_TASK REQUIREMENTS_
Reproduce in full, word for word, the commentary below on the Harlem Children's Zone middle school and its coverage by the New York Times.

_TEXT SECTION_
--- BEGIN ---
In the autumn of 2006, Bill Clinton spoke at the Harlem’s Children Zone, but the readers of the NYT received no hint that Canada’s all-important middle school experiment was in trouble and that he had rejected the advice of veteran educators, fired the principal and replaced all but seven of the teachers. In January of 2007, Prince Charles visited the Harlem Children’s Zone, but NYT readers got no hint that the experiment in the middle school was on its last legs. In July of 2007, Barack Obama promised to replicate the Harlem Children’s Zone in twenty cities, but readers were not told that Canada had pulled the plug on the middle school experiment. Obama is attempting to balance both the Bolder Broader Challenge and the EEP, and the experience of Canada’s middle school may be the single most important piece of the puzzle. It addressed the crucial issue of whether charter schools, being free of the union and using the leverage of NCLB-type accountability, can do more than raise test scores in elementary grades and whether they can produce increases in student performance in the tougher challenge of neighborhood middle and high schools.

I can understand why Tough would want to save this great story for the dramatic conclusion of his wonderful book, but there are additional considerations. Advocates of market-driven, data-driven accountability need time to a) develop functional accountability regimes, and b) figure out solutions for high-poverty neighborhood secondary schools, as opposed to selective schools like KIPP. To do so, they need to emphasize the good news and minimize the bad news.

In my opinion, they have received more than their fair share of help from the editorial decisions of the New York Times.

That's the big story. But here's the smaller story. The middle school couldn't get a handle on discipline, as was recommended by two principals. Canada did not want to suspend chronic discipline problems. (they had identified 29 chronically disruptive students.) They still lost 1/3 of their students through attrition. So its ironic that they shut down the whole experiment of trying to avoid creaming like KIPP does.
--- END ---
_DATA_
--- BEGIN ---
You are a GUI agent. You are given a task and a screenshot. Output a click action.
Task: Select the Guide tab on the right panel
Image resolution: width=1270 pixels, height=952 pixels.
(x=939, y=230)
--- END ---
_FINISHED TASK_
In the autumn of 2006, Bill Clinton spoke at the Harlem’s Children Zone, but the readers of the NYT received no hint that Canada’s all-important middle school experiment was in trouble and that he had rejected the advice of veteran educators, fired the principal and replaced all but seven of the teachers. In January of 2007, Prince Charles visited the Harlem Children’s Zone, but NYT readers got no hint that the experiment in the middle school was on its last legs. In July of 2007, Barack Obama promised to replicate the Harlem Children’s Zone in twenty cities, but readers were not told that Canada had pulled the plug on the middle school experiment. Obama is attempting to balance both the Bolder Broader Challenge and the EEP, and the experience of Canada’s middle school may be the single most important piece of the puzzle. It addressed the crucial issue of whether charter schools, being free of the union and using the leverage of NCLB-type accountability, can do more than raise test scores in elementary grades and whether they can produce increases in student performance in the tougher challenge of neighborhood middle and high schools.

I can understand why Tough would want to save this great story for the dramatic conclusion of his wonderful book, but there are additional considerations. Advocates of market-driven, data-driven accountability need time to a) develop functional accountability regimes, and b) figure out solutions for high-poverty neighborhood secondary schools, as opposed to selective schools like KIPP. To do so, they need to emphasize the good news and minimize the bad news.

In my opinion, they have received more than their fair share of help from the editorial decisions of the New York Times.

That's the big story. But here's the smaller story. The middle school couldn't get a handle on discipline, as was recommended by two principals. Canada did not want to suspend chronic discipline problems. (they had identified 29 chronically disruptive students.) They still lost 1/3 of their students through attrition. So its ironic that they shut down the whole experiment of trying to avoid creaming like KIPP does.